◆ Directions for this task ◆
Print every one of the entries below word for word, but leave the pictures out of your answer.

## start Dataset extract

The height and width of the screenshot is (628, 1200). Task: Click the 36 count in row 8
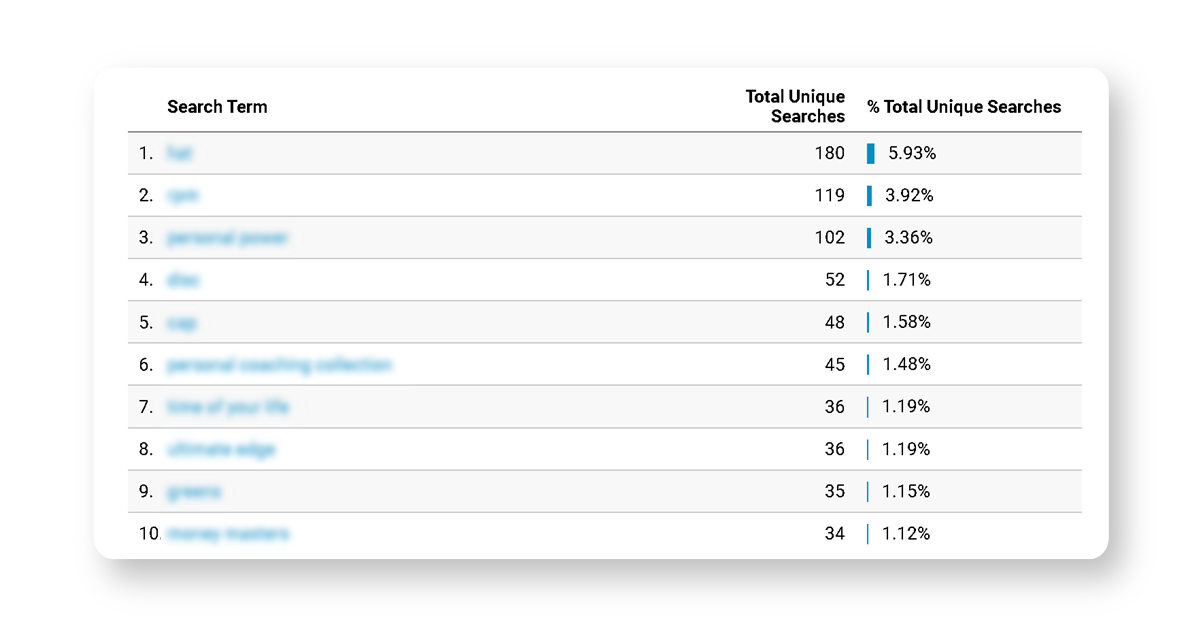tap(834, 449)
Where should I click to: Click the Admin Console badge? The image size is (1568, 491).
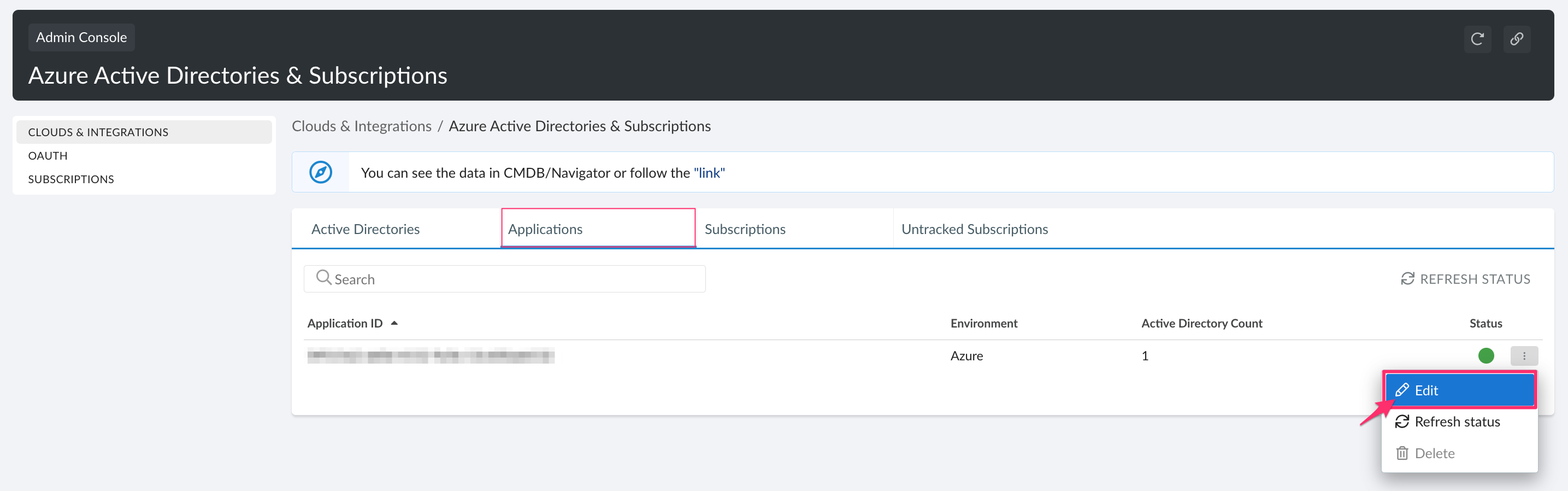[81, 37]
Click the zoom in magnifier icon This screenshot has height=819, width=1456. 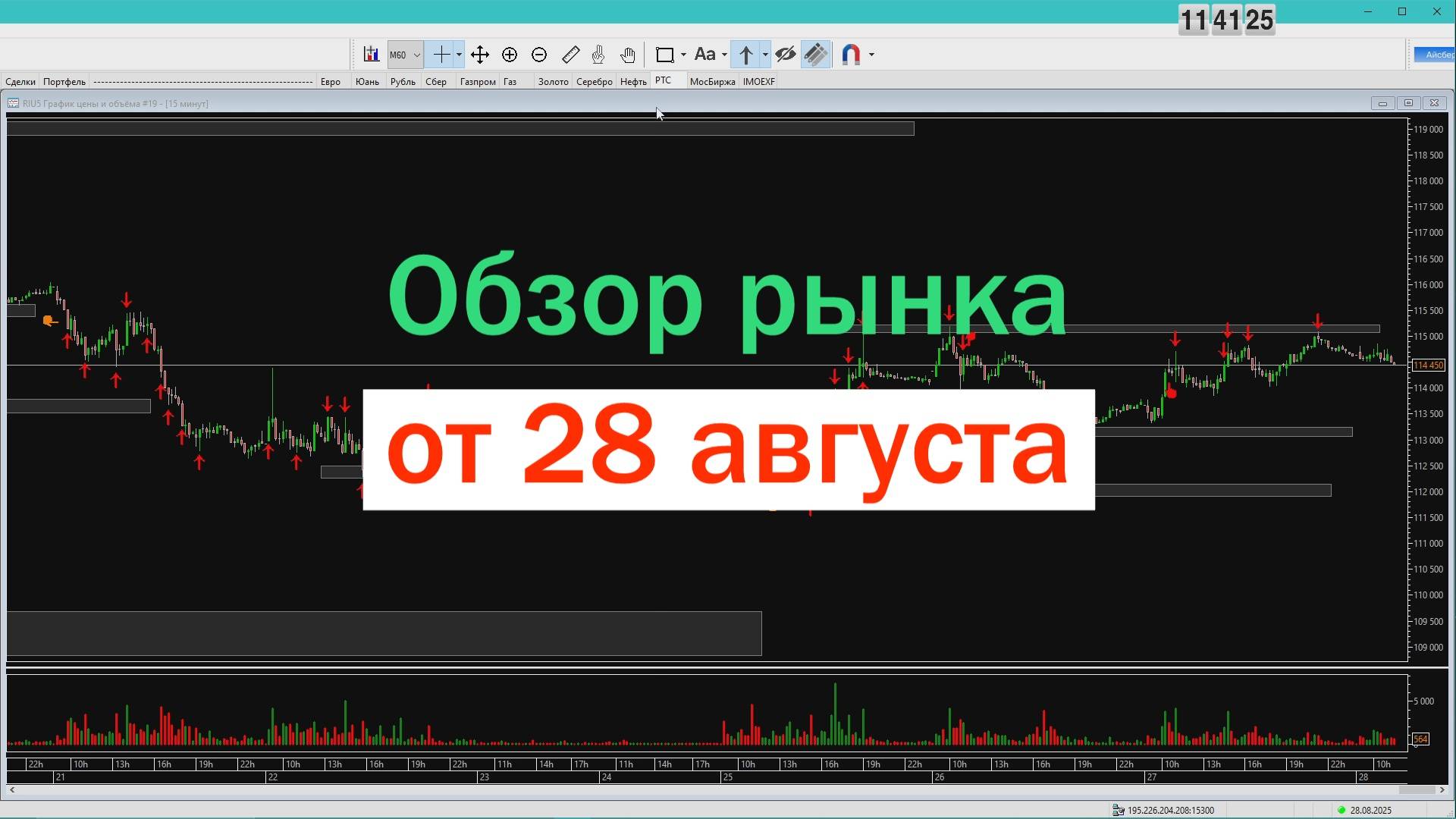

## end Dataset extract

◆ Result of the exercise ◆
The height and width of the screenshot is (628, 1200). Task: Click the 36 count in row 8
tap(834, 449)
Where should I click to: Click the Admin Console badge? The image size is (1568, 491).
[81, 37]
Click the zoom in magnifier icon This screenshot has height=819, width=1456. 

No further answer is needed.